### Records
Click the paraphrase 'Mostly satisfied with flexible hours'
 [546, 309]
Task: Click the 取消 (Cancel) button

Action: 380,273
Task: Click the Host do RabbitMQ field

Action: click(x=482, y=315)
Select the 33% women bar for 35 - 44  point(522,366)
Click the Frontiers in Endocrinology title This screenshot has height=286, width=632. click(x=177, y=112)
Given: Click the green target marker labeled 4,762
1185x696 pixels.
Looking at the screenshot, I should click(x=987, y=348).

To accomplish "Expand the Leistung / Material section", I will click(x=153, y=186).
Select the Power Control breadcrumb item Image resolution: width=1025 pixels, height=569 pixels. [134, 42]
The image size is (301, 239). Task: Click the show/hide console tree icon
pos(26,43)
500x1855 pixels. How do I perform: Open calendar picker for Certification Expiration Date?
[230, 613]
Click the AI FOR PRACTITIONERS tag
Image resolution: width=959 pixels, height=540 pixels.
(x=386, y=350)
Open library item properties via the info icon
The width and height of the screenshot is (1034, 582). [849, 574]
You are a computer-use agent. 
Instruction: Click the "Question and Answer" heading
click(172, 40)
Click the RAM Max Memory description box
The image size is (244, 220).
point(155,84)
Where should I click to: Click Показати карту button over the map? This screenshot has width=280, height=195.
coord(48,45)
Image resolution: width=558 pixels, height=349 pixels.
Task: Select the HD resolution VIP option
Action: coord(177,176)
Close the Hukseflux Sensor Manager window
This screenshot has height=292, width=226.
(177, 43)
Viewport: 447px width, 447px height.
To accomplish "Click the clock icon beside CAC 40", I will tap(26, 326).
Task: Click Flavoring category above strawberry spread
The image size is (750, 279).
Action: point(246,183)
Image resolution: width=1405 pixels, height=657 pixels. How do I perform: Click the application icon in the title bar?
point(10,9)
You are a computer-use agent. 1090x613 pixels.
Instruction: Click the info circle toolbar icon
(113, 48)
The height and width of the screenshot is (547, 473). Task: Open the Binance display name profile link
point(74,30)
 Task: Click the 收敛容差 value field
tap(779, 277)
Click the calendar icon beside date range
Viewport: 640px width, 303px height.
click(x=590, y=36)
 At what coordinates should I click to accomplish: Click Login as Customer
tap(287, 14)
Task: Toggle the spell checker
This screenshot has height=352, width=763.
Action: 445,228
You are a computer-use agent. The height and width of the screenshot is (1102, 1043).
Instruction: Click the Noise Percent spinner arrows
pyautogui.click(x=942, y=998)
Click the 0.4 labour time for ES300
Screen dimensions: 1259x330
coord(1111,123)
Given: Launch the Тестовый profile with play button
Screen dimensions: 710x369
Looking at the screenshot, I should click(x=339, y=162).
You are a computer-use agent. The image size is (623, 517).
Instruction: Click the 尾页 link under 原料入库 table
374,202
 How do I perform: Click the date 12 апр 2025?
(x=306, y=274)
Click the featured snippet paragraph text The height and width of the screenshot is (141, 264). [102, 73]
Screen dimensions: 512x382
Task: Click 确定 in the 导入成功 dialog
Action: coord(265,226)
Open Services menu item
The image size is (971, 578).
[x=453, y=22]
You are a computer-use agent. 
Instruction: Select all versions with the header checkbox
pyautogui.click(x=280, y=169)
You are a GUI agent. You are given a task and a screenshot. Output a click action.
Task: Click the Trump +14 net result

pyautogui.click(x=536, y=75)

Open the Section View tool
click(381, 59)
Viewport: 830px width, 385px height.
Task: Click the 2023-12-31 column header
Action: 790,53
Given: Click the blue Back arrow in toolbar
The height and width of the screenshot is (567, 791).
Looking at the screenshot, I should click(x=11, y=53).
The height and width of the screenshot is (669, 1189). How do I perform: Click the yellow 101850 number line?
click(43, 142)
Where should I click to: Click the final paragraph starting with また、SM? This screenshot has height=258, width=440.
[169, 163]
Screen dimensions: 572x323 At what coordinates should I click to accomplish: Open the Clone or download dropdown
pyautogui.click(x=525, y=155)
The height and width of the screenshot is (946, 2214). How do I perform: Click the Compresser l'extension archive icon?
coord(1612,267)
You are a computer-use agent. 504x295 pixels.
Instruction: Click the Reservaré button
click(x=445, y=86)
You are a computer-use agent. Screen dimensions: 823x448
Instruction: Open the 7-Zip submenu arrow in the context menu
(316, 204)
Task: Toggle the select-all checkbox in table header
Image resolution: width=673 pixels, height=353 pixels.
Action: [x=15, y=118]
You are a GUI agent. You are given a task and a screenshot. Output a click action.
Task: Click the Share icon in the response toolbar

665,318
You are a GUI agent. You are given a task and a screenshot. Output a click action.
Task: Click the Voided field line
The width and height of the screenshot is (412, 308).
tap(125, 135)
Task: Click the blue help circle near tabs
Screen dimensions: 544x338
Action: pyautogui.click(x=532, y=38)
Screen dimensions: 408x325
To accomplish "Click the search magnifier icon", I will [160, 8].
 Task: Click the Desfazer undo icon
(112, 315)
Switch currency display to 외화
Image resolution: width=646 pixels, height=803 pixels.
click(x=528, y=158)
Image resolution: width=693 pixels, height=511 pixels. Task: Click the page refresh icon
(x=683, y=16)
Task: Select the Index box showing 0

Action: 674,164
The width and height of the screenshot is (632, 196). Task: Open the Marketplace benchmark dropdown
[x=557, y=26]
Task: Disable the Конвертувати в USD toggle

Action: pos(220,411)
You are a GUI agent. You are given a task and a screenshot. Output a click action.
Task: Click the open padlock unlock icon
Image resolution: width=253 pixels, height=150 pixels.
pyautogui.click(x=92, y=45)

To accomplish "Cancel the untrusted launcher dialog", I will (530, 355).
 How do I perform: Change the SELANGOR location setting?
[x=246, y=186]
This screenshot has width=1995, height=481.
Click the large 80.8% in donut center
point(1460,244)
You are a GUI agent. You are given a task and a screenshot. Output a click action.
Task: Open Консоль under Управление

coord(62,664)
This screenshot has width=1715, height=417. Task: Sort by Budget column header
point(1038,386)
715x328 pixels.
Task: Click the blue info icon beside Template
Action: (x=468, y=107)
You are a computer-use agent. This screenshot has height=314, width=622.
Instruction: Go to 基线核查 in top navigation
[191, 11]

### Exercise directions
Starting at the line that has "Select the 33%" in the records above, restate word for word every line until the one that has "Click the AI FOR PRACTITIONERS tag", and include that one as well.

### Result below
Select the 33% women bar for 35 - 44  point(522,366)
Click the Frontiers in Endocrinology title This screenshot has height=286, width=632. click(x=177, y=112)
Given: Click the green target marker labeled 4,762
1185x696 pixels.
Looking at the screenshot, I should click(x=987, y=348).

To accomplish "Expand the Leistung / Material section", I will click(x=153, y=186).
Select the Power Control breadcrumb item Image resolution: width=1025 pixels, height=569 pixels. [134, 42]
The image size is (301, 239). Task: Click the show/hide console tree icon
pos(26,43)
500x1855 pixels. How do I perform: Open calendar picker for Certification Expiration Date?
[230, 613]
Click the AI FOR PRACTITIONERS tag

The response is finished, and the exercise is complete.